Posted by skeptrune 7 days ago
Untrue; this excludes the middle. GNU Obstack is a widely-used arena allocator with a "free everything allocated after this point" operation, among others.
It’s like if I say a stack only has push and pop, and you tell me you can search though and find another element.
It's trivial to provide the operation for any arena, finite (just set the end pointer to the given value) or chained (a little more work since you have to free chunks until the former succeeds). The operation is O(1) if you're within the last chunk or two (and if you're tuning your chunk size well, you usually will be), O(log n) if your chunks increase in size as you go, or O(n) if all your chunks are the same size (not necessarily a bad idea for some use cases), where n is the number of chunks you're freeing (much smaller than the number of bump allocations).

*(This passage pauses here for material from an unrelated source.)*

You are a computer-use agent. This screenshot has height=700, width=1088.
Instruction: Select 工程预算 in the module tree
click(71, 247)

* arena: 1 or more contiguous blocks of memory kept for allocation of ad hoc object sizes; a heap. Usually supports ad hoc free'ing and reuse.

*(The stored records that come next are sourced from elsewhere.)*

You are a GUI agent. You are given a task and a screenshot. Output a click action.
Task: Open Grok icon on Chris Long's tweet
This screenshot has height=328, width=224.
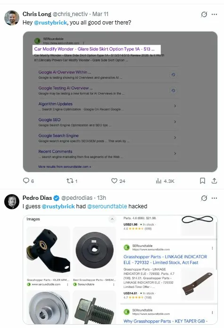204,15
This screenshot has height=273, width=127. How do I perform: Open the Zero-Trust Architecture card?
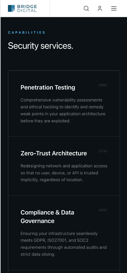pyautogui.click(x=64, y=166)
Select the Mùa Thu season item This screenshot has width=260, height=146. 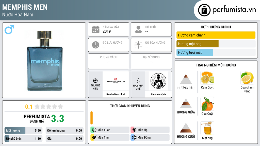pyautogui.click(x=110, y=137)
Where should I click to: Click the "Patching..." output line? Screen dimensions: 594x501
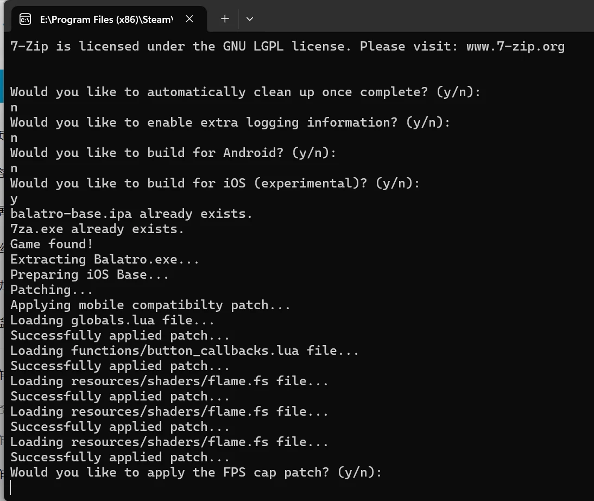52,290
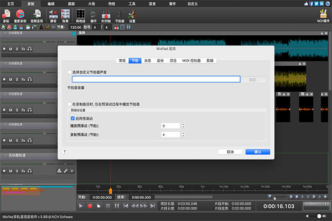Screen dimensions: 332x221
Task: Switch to the 常规 tab in options dialog
Action: pos(122,60)
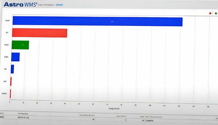Image resolution: width=218 pixels, height=125 pixels.
Task: Open the MBUDH queue link in header
Action: tap(59, 5)
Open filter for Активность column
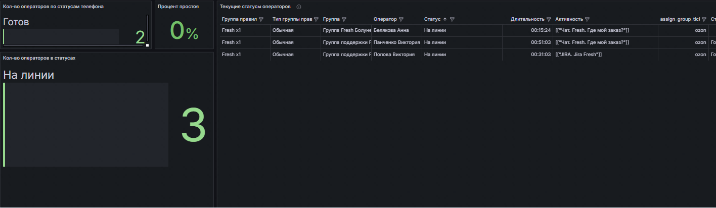The image size is (716, 208). point(588,19)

* pool allocator: A collection of discrete-sized (smallish) blocks for fast--typically O(1)--allocation and free'ing in ad hoc ordering. May utilize 1 or more discrete arenas as its backing store, or may just use the process heap directly.

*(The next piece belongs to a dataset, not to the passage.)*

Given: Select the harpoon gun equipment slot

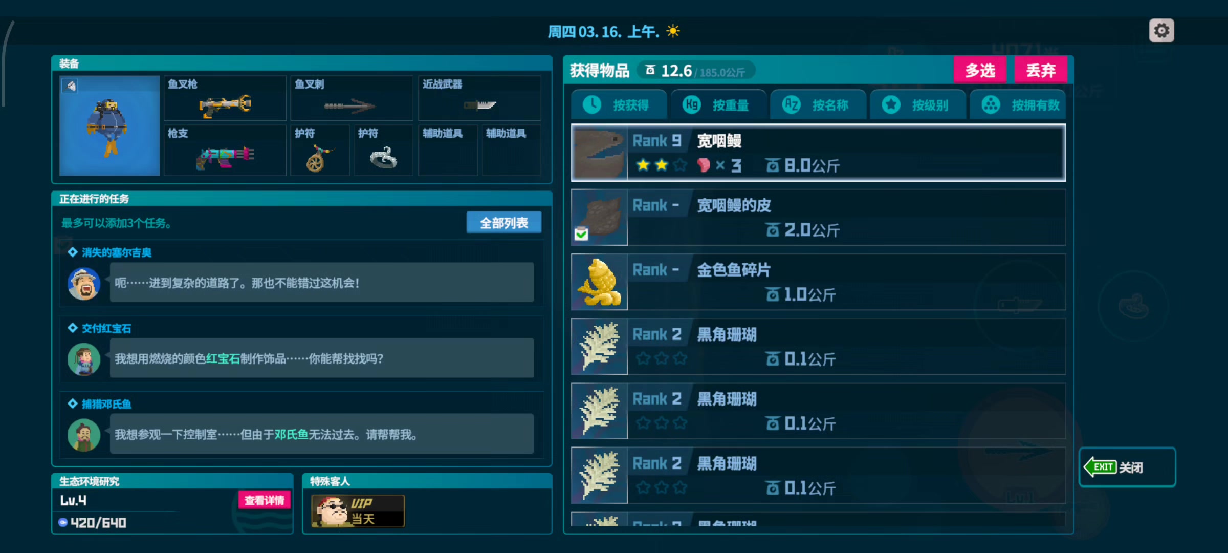Looking at the screenshot, I should pyautogui.click(x=225, y=98).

* slab allocator: Typed pool allocator.
* stack/bump allocator: For allocating and free'ing objects in LIFO order. May use 1 or more arenas or pools as backing stores for intermediate "pages" of objects. Object sizes are typically ad hoc, but often up to a (smallish) maximum size.
Your typical libc malloc implementation is a collection of arenas and pools.
That's why bump allocators are wicked fast, but make the trade-off the article mentions.